第83章 ホグワーツ特急に乗って
クレアは私が熱を出さないか心配で見ているのだろう。雨は、まるで頭から冷水をバケツで何杯も浴びせかけるように、激しく叩きつけるように降っている。
駅の外に、およそ百台の馬なしの馬車が待っていた。正確には馬なしではないが、今はいいだろう。ドアが閉まると、まもなくゴトンと大きく揺れて動き出した。馬なし馬車の長い行列が、雨水を撥ね飛ばしながら、ホグワーツ城を目指して進む。
「ユウミ、大丈夫なの?」
『寮に戻る前に一応、医務室に行くわ』
クレアの問いに、私は答える。羽の生えたイノシシの像が両脇に並ぶ校門を通り、大きくカーブした城への道を、馬車はゴトゴトと進んだ。風雨は時が経つにつれて嵐になってきて、馬車は危なっかしく左右に揺れている。

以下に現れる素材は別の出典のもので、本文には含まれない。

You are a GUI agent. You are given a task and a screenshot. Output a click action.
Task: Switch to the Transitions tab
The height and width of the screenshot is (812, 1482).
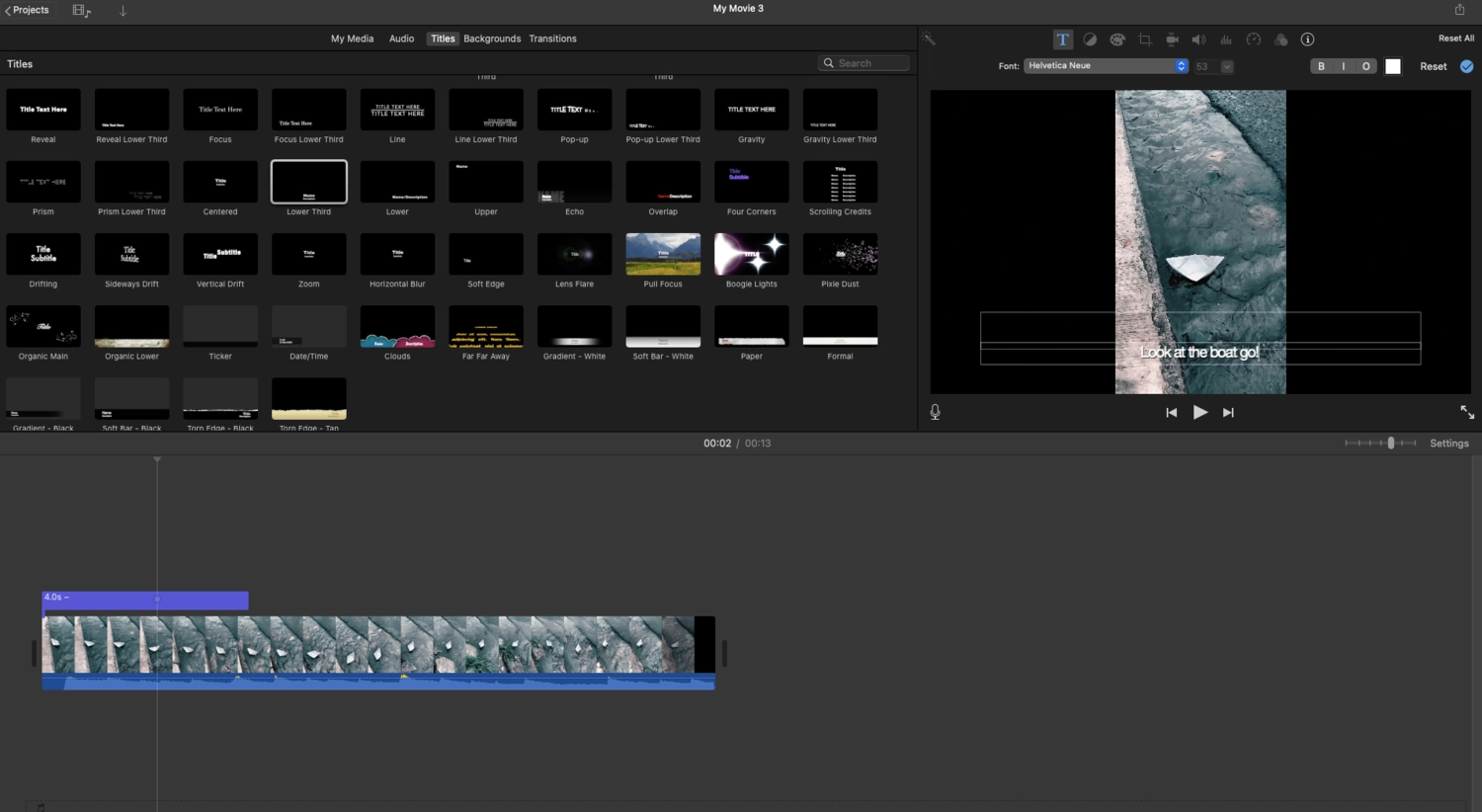(x=552, y=39)
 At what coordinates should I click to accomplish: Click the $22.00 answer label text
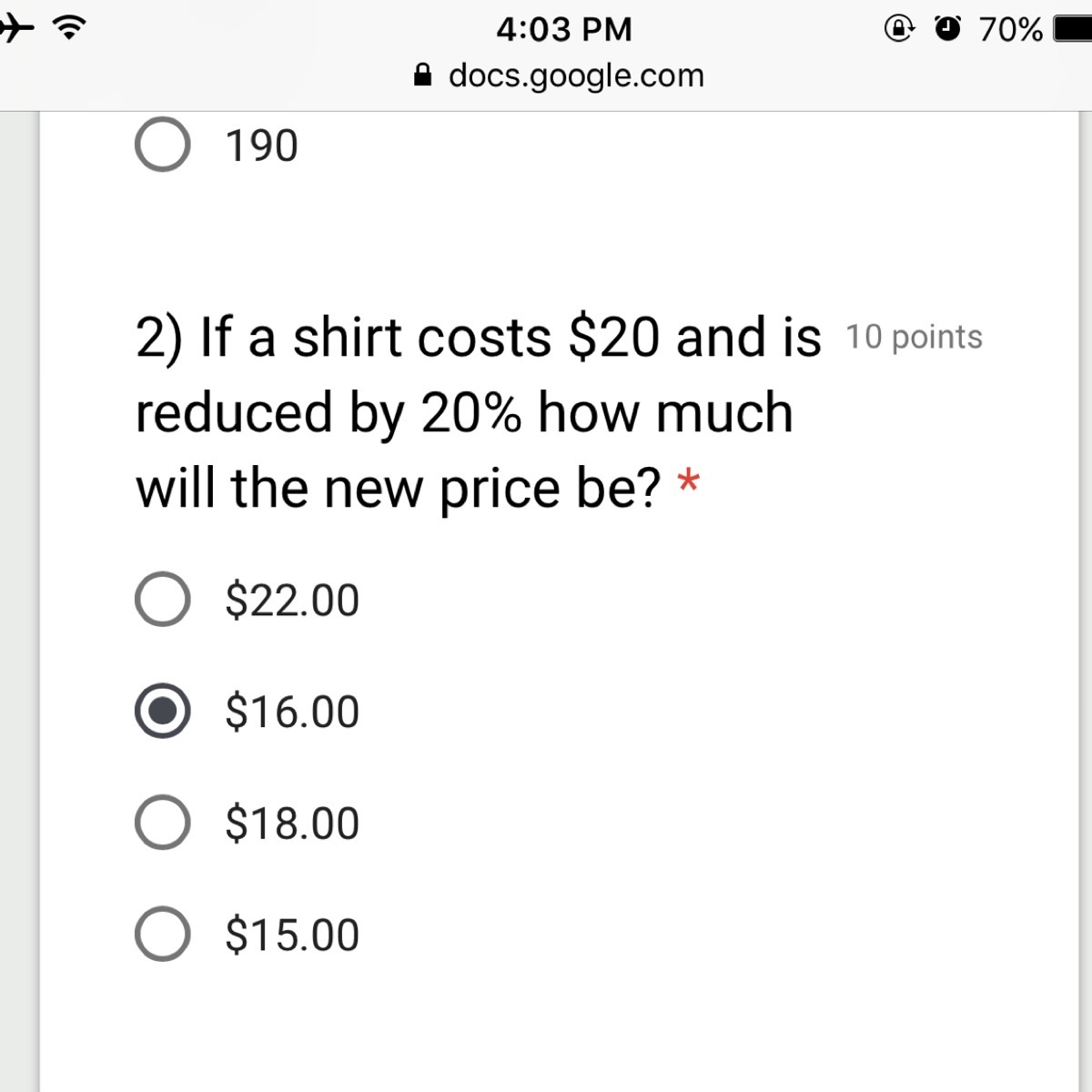[x=292, y=601]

正面玄関の、がっしりした樫の扉へと上がる石段の前で、馬車が止まった。私達は、一言も喋らずに急ぎ足で石段を上がり、城の中へ向かう。やっと顔を上げたのは、無事に玄関の中に入ってからだった。
「ひどい雨ね」
「本当ね。みんなびしょ濡れよ」
「うわーッ!」
誰かの叫びにそちらを見ると、そこにはロンが。そのとき、水風船が落ちて来るのが見えた。まわりの生徒たちは、悲鳴をあげて水爆弾戦線から離れようと押し合いへし合いしている。見上げると、20フィート上のほうにプカプカ浮かんで、次の標的に狙いを定めているピーブズがいた。

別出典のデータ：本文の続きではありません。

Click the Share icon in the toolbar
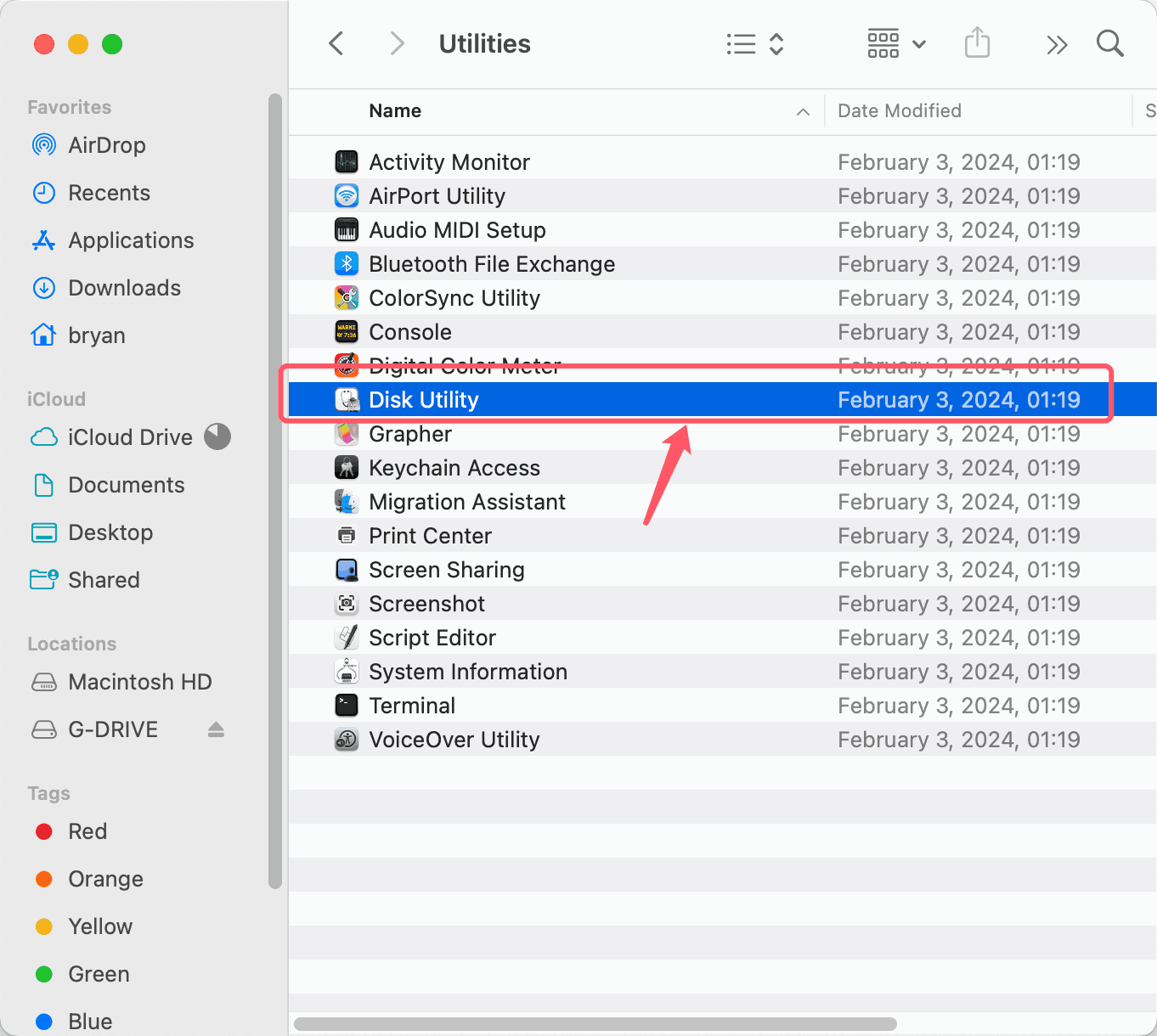 [977, 43]
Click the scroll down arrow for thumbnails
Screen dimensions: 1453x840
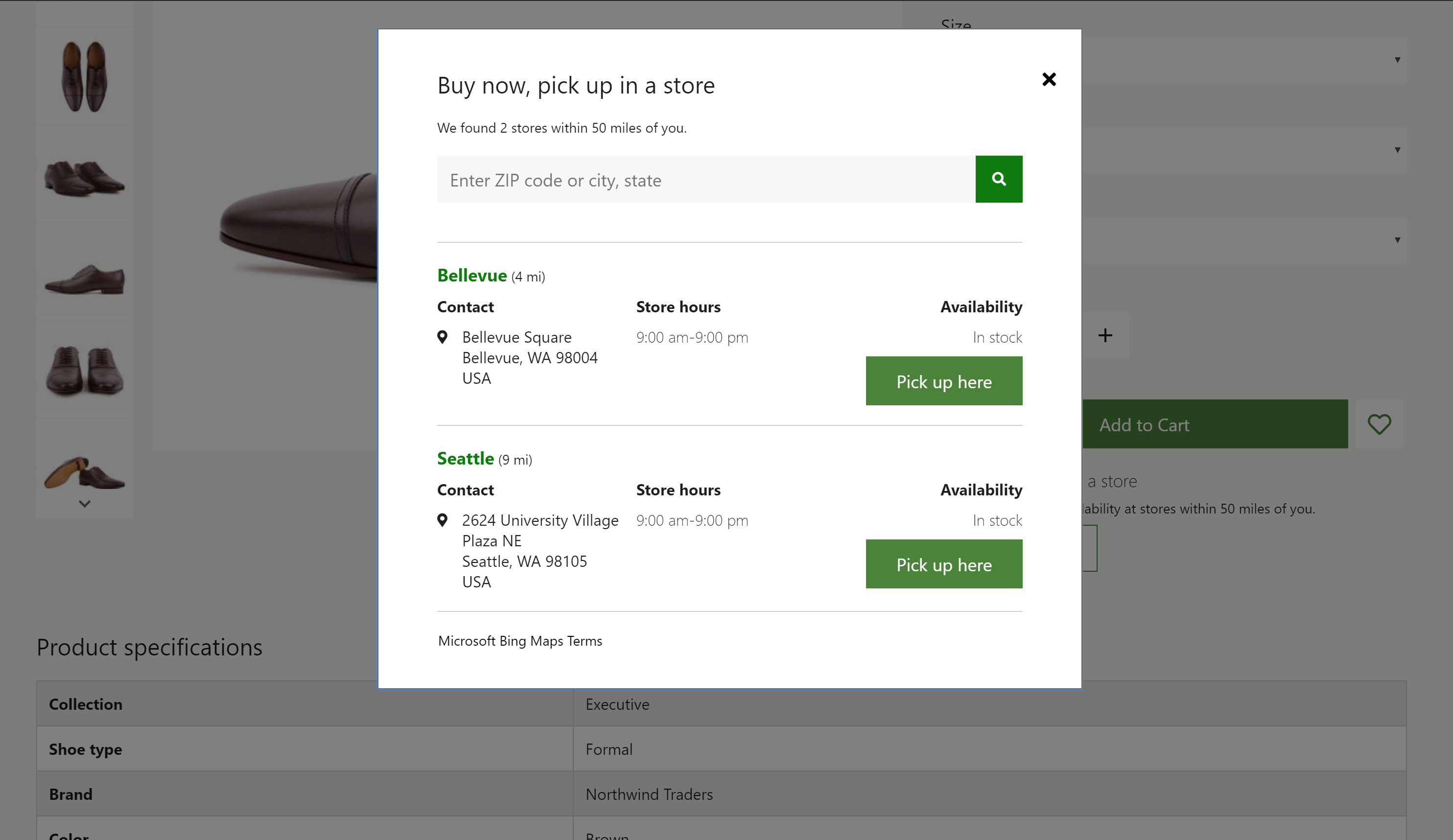(85, 504)
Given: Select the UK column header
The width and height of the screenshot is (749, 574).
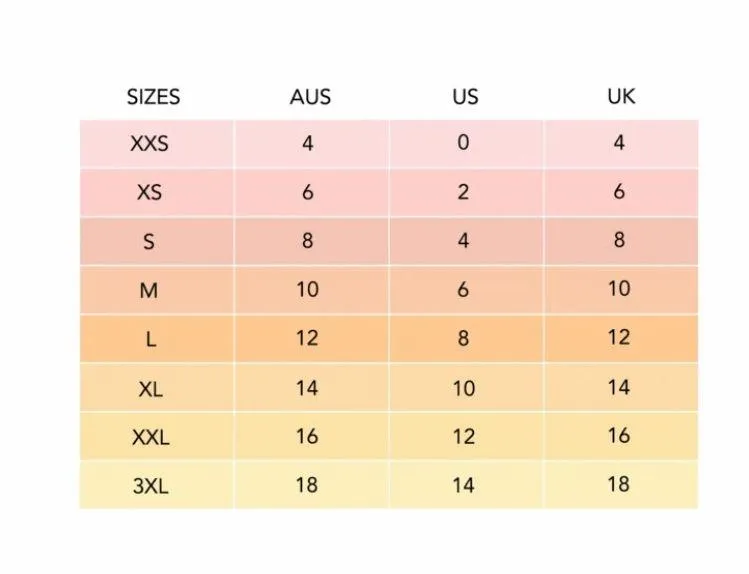Looking at the screenshot, I should tap(620, 96).
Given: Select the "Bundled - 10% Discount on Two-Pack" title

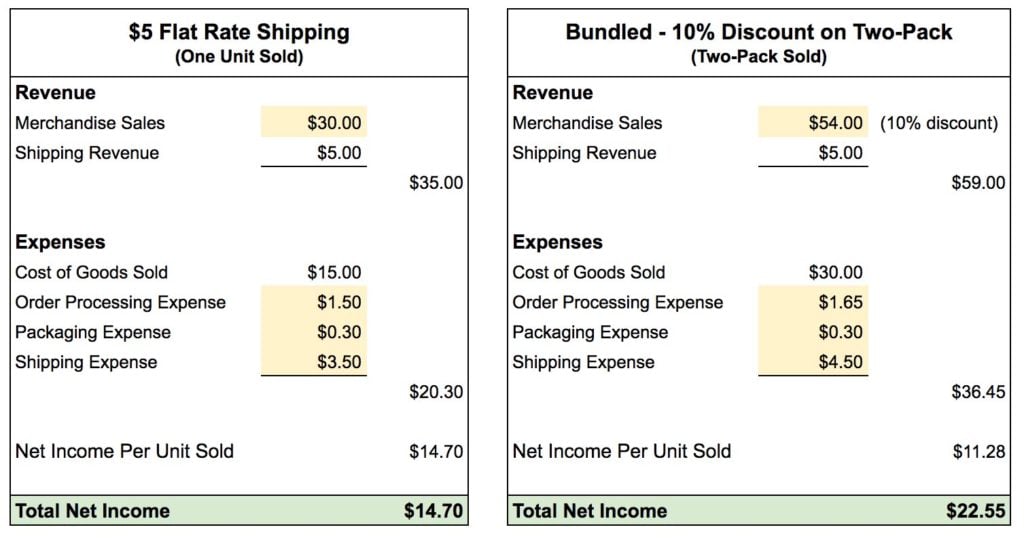Looking at the screenshot, I should pos(759,32).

「ピーブズ!ピーブズ、ここに降りて来なさい。いますぐに!」
誰かが怒鳴った。ミネルバだ。ミネルバは、大広間から飛び出して来て、濡れた床にズルッと足を取られ、転ぶまいとしてハーマイオニーの首にしがみついた。
「おっと...失礼、Ms.グレンジャー」
「大丈夫です、先生」
ハーマイオニーが喘いで言いながら、喉のあたりをさすっている。
「ピーブズ、降りて来なさい。さあ!」
ミネルバは、曲がった三角帽子を直しながら、四角いメガネの奥から上のほうに睨みをきかせて怒鳴った。
「なーんにもしてないよ!」
ピーブズはケタケタ笑いながら、5年生の女子生徒数人めがけて水爆弾を放り投げる。投げ付けられた女の子たちはキャーキャー言いながら大広間に飛び込んだ。
「どうせ、ビショ濡れなんだろう?濡れネズミのチビネズミ!ウィィィィィィィィィィィィ!」
そして、今度は到着したばかりの2年生のグループに水爆弾の狙いを定めた。